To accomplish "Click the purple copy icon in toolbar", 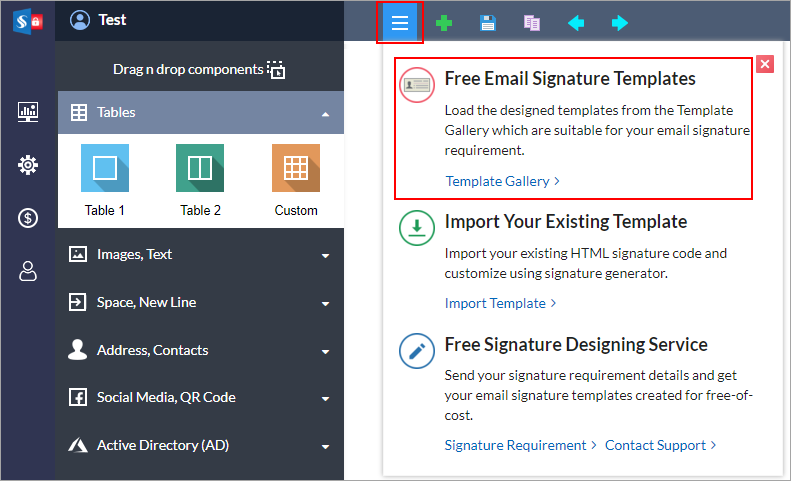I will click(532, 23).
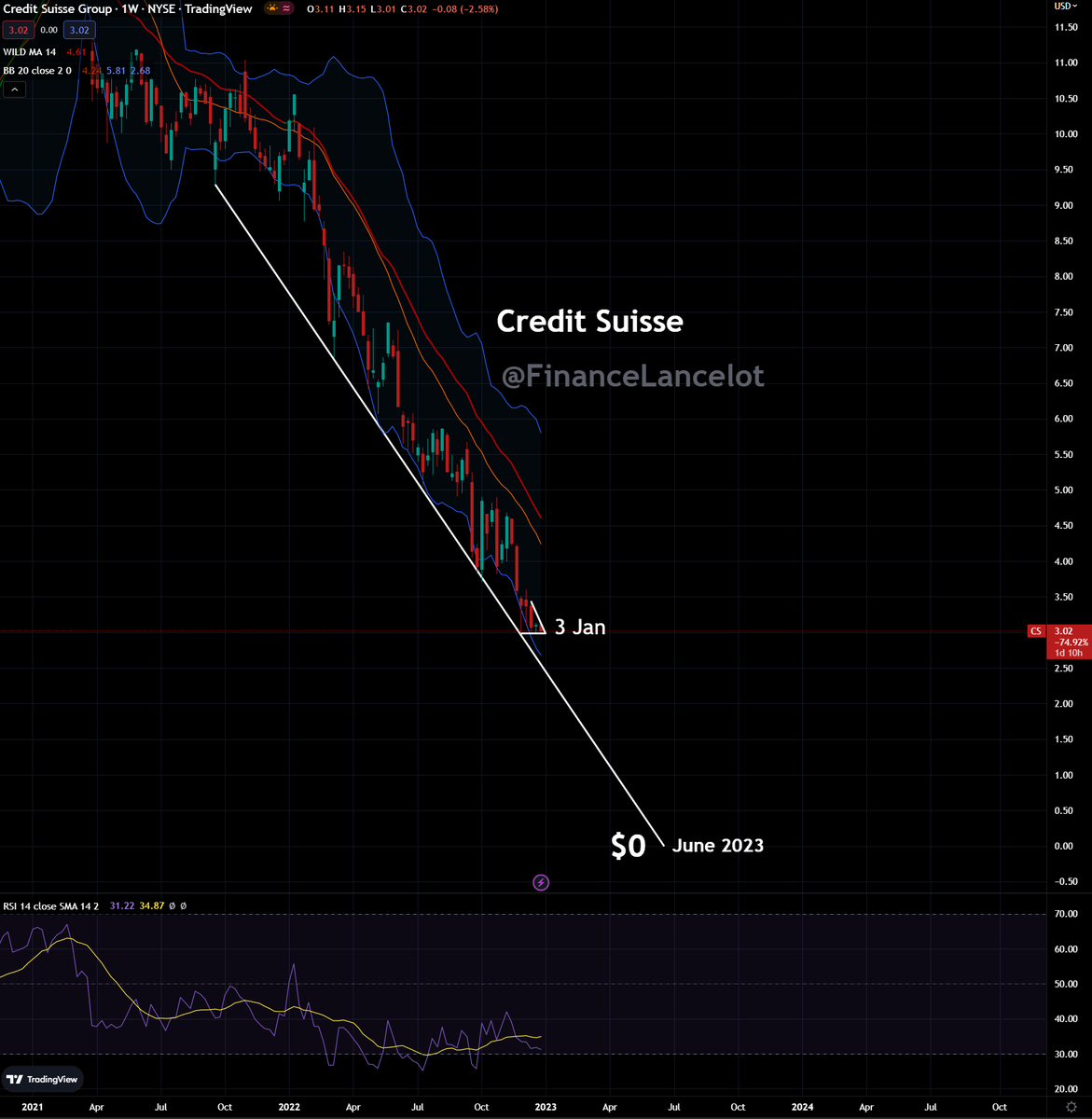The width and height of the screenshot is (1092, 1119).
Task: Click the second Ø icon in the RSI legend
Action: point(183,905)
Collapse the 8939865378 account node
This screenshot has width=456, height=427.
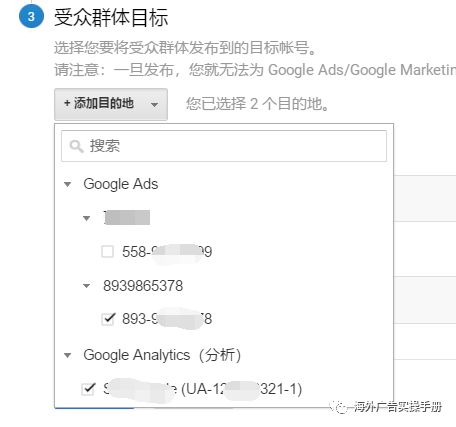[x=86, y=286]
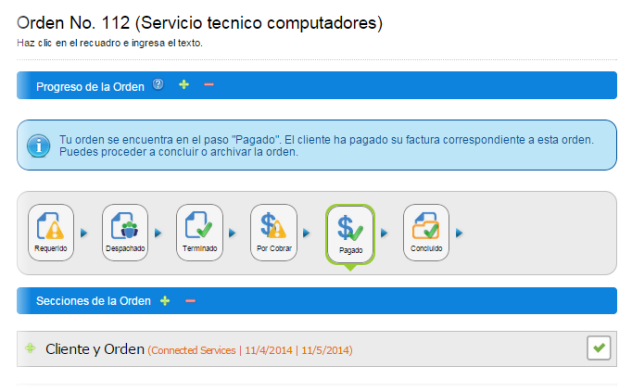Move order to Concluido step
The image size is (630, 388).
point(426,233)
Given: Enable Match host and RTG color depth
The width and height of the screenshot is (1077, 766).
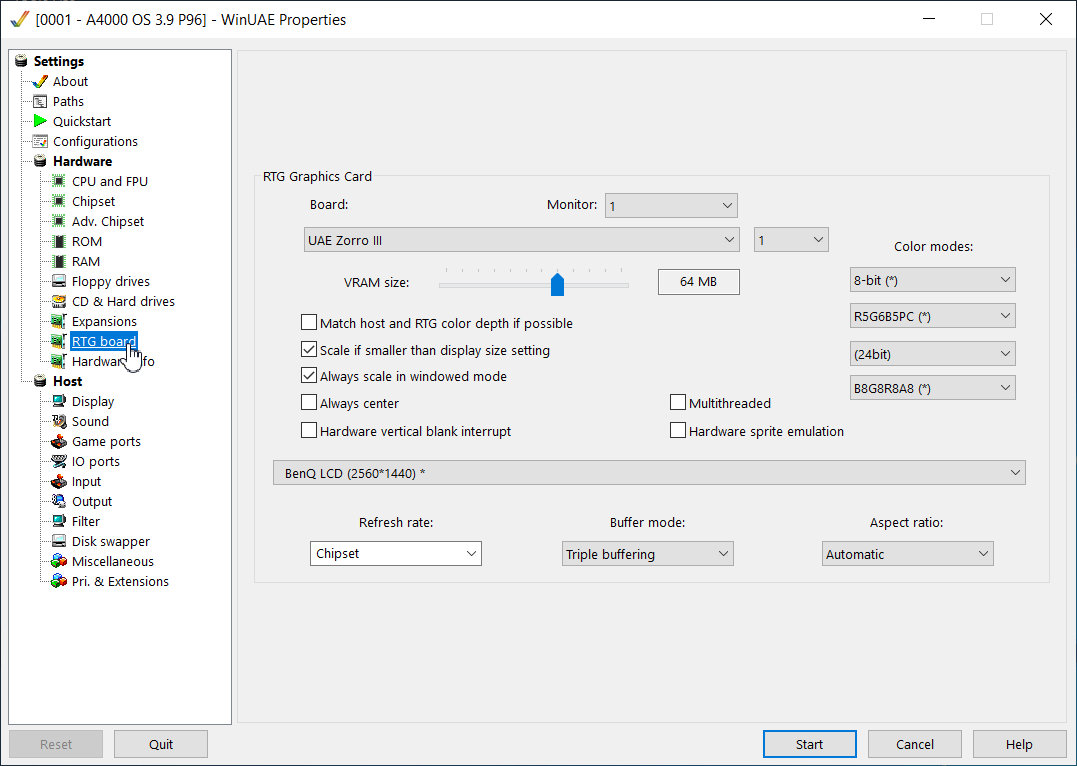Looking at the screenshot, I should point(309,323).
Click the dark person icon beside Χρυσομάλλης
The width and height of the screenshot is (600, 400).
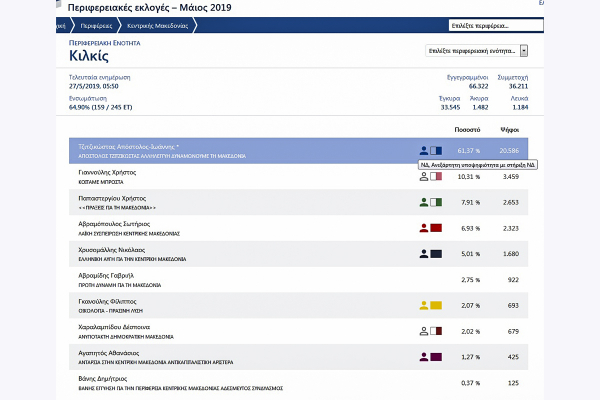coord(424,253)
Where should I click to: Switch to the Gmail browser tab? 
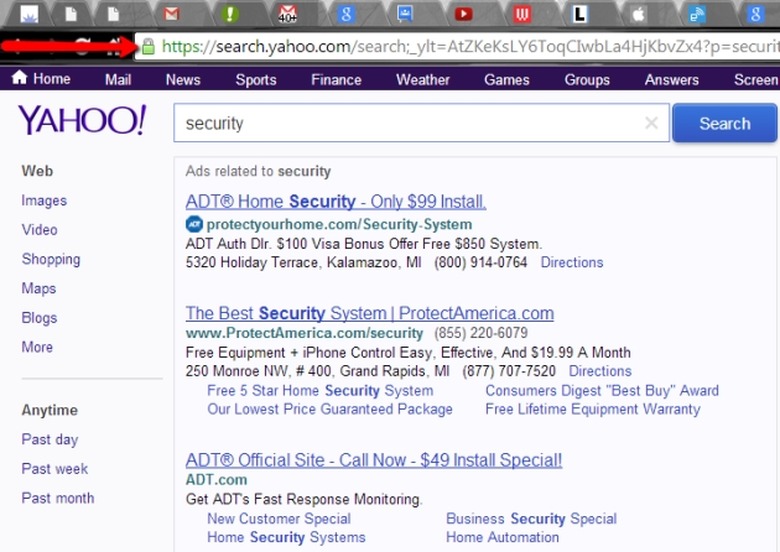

###

_TASK DIRECTIONS_: Once the line containing "The width and height of the screenshot is (1077, 766)." is found, transcribe it and every line after it to the end of the records, exactly and with no pictures.

_EXPECTED ANSWER_:
The width and height of the screenshot is (1077, 766).
Looking at the screenshot, I should point(309,323).
Click the dark person icon beside Χρυσομάλλης
The width and height of the screenshot is (600, 400).
coord(424,253)
Where should I click to: Switch to the Gmail browser tab? 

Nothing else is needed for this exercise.